Every line in the entries that holds "computer" should be identified and copied.

[Collected data]
■ ■ ■ ■
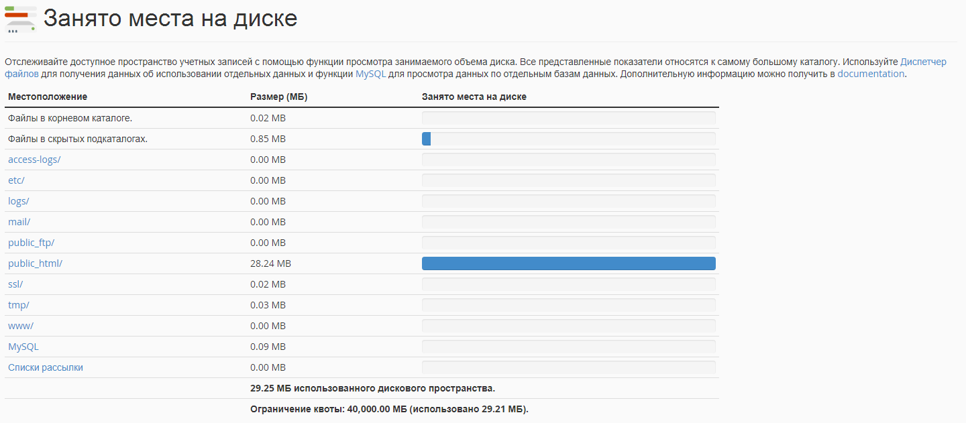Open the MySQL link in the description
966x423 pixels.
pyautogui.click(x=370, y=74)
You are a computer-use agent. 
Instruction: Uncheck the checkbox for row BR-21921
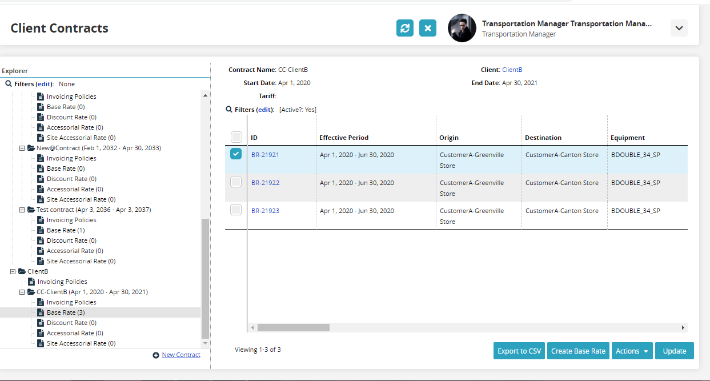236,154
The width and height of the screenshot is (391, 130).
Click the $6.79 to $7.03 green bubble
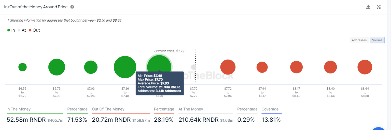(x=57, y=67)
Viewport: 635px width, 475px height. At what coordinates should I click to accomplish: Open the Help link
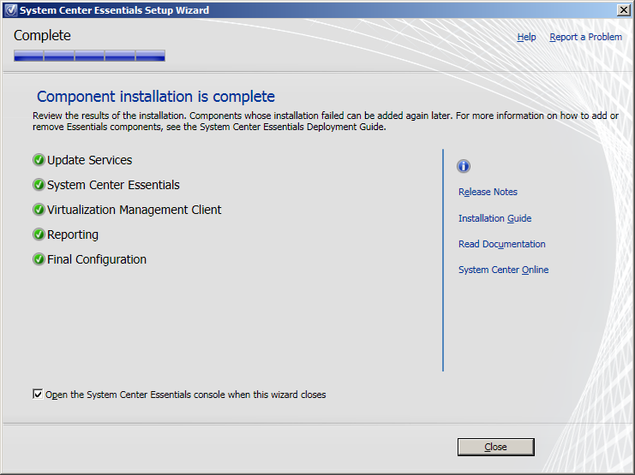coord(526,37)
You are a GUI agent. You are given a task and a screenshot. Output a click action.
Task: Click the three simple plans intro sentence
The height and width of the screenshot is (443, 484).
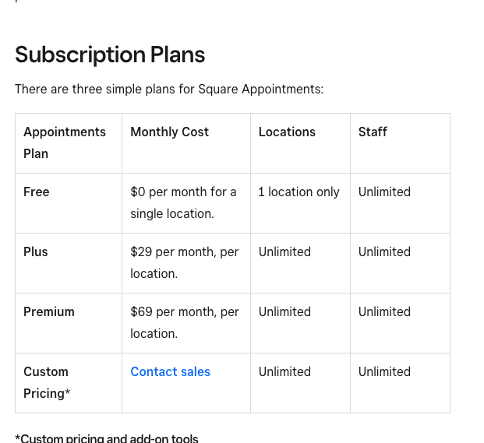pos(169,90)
■ ■ ■ ■
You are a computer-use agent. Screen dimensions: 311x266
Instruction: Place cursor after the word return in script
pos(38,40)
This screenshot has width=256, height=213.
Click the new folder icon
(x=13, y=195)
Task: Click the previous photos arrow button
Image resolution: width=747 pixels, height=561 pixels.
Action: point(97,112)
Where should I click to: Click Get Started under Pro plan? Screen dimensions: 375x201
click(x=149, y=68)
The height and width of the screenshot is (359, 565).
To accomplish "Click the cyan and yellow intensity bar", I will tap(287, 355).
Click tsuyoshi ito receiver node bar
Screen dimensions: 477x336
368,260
■ ■ ■ ■
▶ _RESPONSE_
You are a computer-use agent. 
You are a computer-use agent. Screen dimensions: 311x266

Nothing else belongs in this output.